Reproduce the listing below word for word, from the line containing "Open the See more options link" through the last line of the listing, including both of those lines.
------------------------------------------------------------
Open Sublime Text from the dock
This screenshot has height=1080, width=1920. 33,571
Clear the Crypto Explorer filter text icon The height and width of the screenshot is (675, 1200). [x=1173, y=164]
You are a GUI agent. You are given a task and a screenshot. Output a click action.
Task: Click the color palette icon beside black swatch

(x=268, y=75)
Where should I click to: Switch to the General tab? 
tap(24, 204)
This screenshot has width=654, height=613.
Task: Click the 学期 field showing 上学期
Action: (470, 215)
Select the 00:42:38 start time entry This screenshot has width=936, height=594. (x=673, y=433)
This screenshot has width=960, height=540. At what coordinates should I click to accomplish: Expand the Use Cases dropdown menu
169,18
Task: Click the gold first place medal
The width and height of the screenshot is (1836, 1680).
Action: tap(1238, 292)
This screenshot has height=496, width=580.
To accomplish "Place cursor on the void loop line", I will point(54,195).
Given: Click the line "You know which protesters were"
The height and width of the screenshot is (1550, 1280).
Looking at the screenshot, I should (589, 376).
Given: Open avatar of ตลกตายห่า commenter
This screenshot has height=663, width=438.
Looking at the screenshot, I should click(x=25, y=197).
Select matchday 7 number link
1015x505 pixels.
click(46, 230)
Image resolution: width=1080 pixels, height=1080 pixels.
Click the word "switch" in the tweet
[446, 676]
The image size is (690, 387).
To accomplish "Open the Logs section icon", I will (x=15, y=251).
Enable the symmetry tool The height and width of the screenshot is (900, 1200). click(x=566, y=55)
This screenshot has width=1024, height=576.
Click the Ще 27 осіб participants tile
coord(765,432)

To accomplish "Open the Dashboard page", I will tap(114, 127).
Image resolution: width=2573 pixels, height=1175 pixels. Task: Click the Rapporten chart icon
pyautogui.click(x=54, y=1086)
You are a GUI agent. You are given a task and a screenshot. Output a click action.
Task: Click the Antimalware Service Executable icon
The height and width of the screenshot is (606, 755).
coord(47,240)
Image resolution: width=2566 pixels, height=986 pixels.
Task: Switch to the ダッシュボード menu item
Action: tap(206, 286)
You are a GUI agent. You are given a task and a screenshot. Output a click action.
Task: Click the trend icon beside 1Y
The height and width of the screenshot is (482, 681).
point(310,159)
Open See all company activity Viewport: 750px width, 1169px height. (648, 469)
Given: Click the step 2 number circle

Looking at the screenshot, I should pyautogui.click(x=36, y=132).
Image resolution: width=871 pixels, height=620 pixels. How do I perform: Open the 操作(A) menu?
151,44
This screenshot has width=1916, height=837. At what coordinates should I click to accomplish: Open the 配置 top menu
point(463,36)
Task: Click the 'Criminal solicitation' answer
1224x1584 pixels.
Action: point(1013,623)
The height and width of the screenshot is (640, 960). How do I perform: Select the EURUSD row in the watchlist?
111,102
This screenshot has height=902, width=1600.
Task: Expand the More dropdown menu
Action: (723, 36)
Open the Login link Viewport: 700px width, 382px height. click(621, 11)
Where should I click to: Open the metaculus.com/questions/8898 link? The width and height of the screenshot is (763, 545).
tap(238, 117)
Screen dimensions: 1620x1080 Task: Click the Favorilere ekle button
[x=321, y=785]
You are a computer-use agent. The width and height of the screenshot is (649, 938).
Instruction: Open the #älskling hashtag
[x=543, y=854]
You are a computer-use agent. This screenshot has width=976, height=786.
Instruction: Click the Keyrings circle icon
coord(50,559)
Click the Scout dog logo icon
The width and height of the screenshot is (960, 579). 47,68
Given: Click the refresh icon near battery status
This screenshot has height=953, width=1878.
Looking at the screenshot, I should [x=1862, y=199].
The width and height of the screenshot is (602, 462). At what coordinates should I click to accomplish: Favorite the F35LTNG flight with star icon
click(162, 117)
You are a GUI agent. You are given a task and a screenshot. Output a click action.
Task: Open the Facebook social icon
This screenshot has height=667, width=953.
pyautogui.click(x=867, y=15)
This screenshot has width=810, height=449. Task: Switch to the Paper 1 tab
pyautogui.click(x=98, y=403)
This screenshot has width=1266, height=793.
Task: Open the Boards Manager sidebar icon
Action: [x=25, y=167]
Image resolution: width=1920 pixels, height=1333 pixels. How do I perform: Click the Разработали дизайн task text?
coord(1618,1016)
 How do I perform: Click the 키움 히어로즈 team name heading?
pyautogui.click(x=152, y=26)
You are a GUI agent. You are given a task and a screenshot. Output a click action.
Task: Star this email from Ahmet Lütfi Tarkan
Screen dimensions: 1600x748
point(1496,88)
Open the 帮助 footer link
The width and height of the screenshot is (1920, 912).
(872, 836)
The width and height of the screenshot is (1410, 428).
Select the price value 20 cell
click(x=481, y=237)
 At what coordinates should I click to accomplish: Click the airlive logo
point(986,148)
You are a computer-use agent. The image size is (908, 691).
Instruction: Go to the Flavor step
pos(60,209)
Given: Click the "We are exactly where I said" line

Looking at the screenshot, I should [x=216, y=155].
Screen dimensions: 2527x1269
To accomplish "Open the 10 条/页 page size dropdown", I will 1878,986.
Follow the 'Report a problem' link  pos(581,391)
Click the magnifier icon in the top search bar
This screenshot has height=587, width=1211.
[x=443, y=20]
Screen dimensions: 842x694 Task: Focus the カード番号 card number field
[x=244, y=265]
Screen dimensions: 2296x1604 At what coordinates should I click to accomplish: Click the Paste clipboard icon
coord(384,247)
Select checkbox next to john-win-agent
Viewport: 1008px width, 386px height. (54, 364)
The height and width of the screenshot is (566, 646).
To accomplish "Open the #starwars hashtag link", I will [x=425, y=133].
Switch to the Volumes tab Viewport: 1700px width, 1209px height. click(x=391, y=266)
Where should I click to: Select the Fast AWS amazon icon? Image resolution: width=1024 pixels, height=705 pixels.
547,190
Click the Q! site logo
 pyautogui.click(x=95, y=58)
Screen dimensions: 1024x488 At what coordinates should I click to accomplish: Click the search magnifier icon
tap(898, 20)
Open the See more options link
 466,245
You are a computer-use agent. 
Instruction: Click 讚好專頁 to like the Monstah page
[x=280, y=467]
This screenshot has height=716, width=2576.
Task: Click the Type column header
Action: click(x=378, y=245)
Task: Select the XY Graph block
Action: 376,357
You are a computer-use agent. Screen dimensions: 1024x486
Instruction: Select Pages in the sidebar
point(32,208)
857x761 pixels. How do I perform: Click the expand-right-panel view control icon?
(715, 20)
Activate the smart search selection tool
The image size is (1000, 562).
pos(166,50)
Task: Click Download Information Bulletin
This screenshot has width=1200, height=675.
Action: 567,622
------------------------------------------------------------
Written solution:
Open the See more options link
 466,245
You are a computer-use agent. 
Instruction: Click 讚好專頁 to like the Monstah page
[x=280, y=467]
This screenshot has height=716, width=2576.
Task: Click the Type column header
Action: click(x=378, y=245)
Task: Select the XY Graph block
Action: 376,357
You are a computer-use agent. Screen dimensions: 1024x486
Instruction: Select Pages in the sidebar
point(32,208)
857x761 pixels. How do I perform: Click the expand-right-panel view control icon?
(715, 20)
Activate the smart search selection tool
The image size is (1000, 562).
pos(166,50)
Task: Click Download Information Bulletin
This screenshot has width=1200, height=675.
Action: 567,622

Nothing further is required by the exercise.